The COVID-19 pandemic has turned the relationship between food producers and consumers on its head. Shortages of products like meat pushed more plant-based products into grocery carts, and sit-down restaurants took it on the chin because of mandated closings while their drive-thru competitors and food delivery services prospered.
Will 2021 be more of the same or a whole new narrative? That’s a tough question, but it’s safe to bet that COVID-19 concerns and restrictions will play a hand in the world’s new normal as we enter the new year.
Better, cleaner, and more streamlined for the consumer
Food industry consulting firm Technomic and food processor ADM predict several game-changing -- if not eye-opening -- food industry shifts for 2021. They include:
Streamlining of menus. No matter where they’re located, Technomic says that restaurants are expected to focus on core menu items while, in some cases, revamping them as “new and improved” with higher-quality ingredients. Eateries may also launch “safer” limited time offers with ingredients they already have on hand.
Better-for you, local, and clean-label items. Technomic also sees a shift toward better-for-you, local, and clean-label menu items. “Clean-label,” you ask? It basically means making a product with as few ingredients as possible, with the goal of making sure those ingredients are things that consumers are familiar with and consider to be wholesome.
The whole wellness trend plays into that by creating new opportunities for nutrient-dense products with real health benefits. In its take on the subject, ADM went as far as saying that sensory factors like flavor and color -- such as colors that indicate a vitamin C-like citrus flavor -- will also play a key role.

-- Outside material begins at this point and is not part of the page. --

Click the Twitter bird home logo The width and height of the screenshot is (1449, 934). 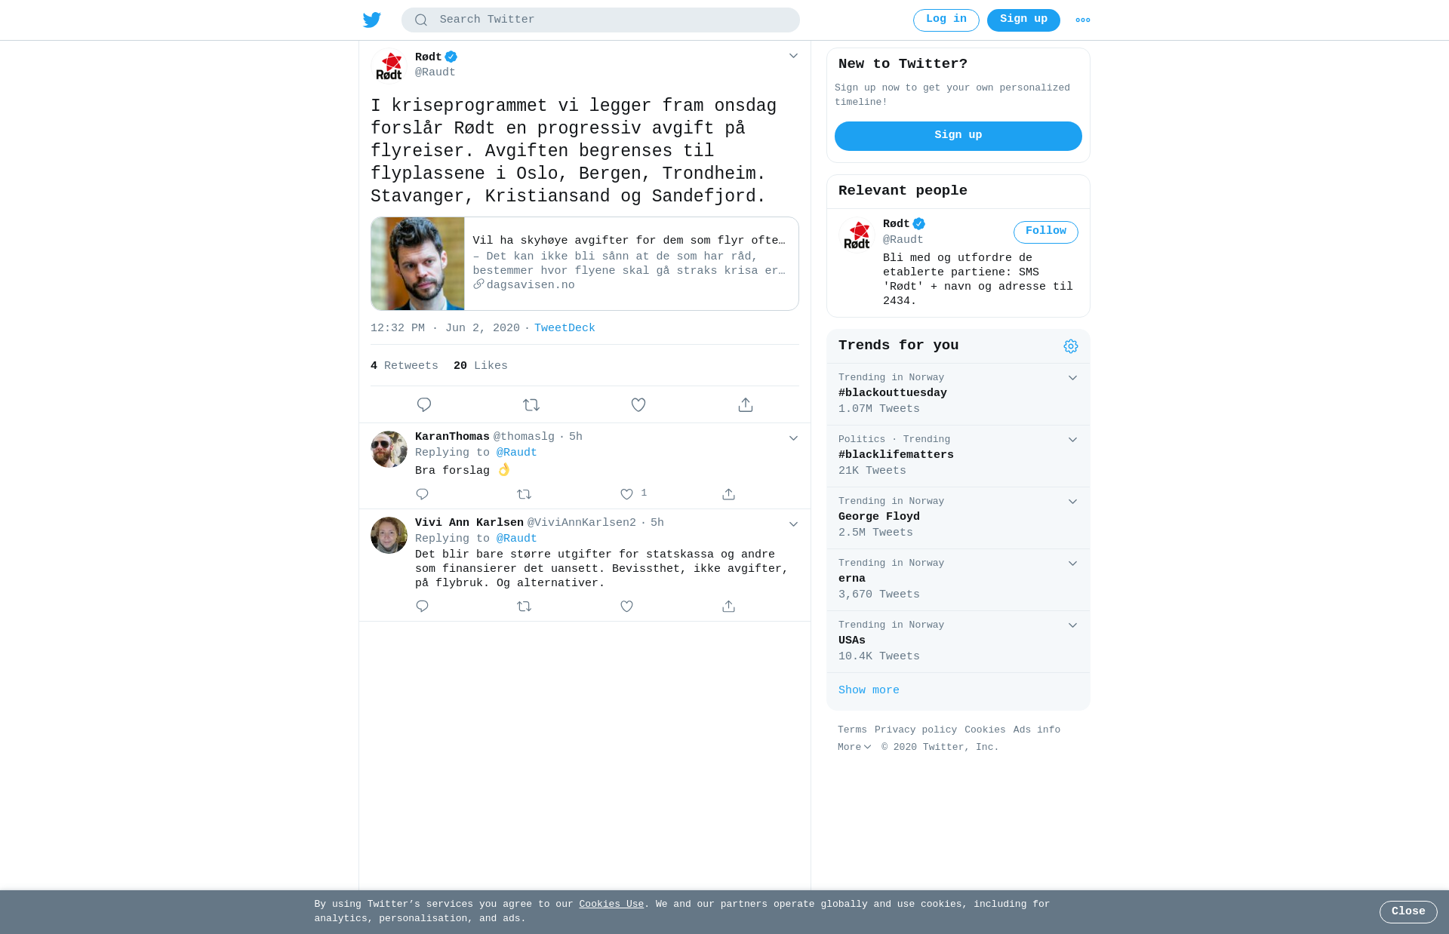pyautogui.click(x=372, y=20)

“The global health crisis has changed consumer preferences in new and unexpected ways,” says Vince Macciocchi, president, Nutrition, at ADM. “We are seeing a heightened demand for foods and beverages that support immune systems, enhance our mood and reduce our environmental impact, driven in part by emerging human tensions. This has provided a unique opportunity for brands to develop disruptive new products that will forever change the way we eat and drink. It’s going to be a year of innovation, marked by significant breakthroughs in nutrition.”

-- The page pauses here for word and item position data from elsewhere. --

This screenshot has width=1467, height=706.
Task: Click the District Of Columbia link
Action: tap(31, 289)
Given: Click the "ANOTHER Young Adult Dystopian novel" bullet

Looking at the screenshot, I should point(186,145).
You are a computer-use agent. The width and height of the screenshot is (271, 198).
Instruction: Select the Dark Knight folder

Socially aware. With social unrest paralleling the pandemic in 2020’s news cycle, greater emphasis on social justice issues can be expected of restaurants in 2021, says Technomic. That means consumers will be making sure that a restaurant is talking the talk and walking the walk when it says it’s actually making an effort regarding fairness and inclusion and not throwing out a bunch of buzzwords and hashtags.
Improved sanitation. Technomic says to look for more investments in contactless technology for sanitation and ease of use on the consumer side.
Foreign foodie delights. Due to travel restrictions, Technomic says to expect a renewed interest in Italian, Mexican, and Chinese menu items.
Enter Umami. While Umami isn’t exactly a household name, Technomic predicts that it will start showing up in foodie circle discussions. Umami is not a “thing,” but rather a Japanese term for “savory.” In Japanese food culture, it is one of the five basic tastes and is characteristic of broths and cooked meats. Technomic’s take is that umami will start showing up in fruit vinegars, new mushrooms, protein swaps, and tomato jam. The company also thinks that chefs will jump on board because umami gives them a new way to plate recognizable umami ingredients.
More plant-based foods. Whether you’re ready for it or not, plant-based food production isn’t stopping at veggie burgers and tofu turkey. ADM predicts that the plant-based shelves will add alternatives to products like steak and chicken breast, lunch meat, and bacon. However, they’re not stopping there. Food producers are also planning to go as far beyond the bun as possible to create more novel alternatives like shellfish and shrimp, plant-based cheeses, and ready-to-eat protein snacks.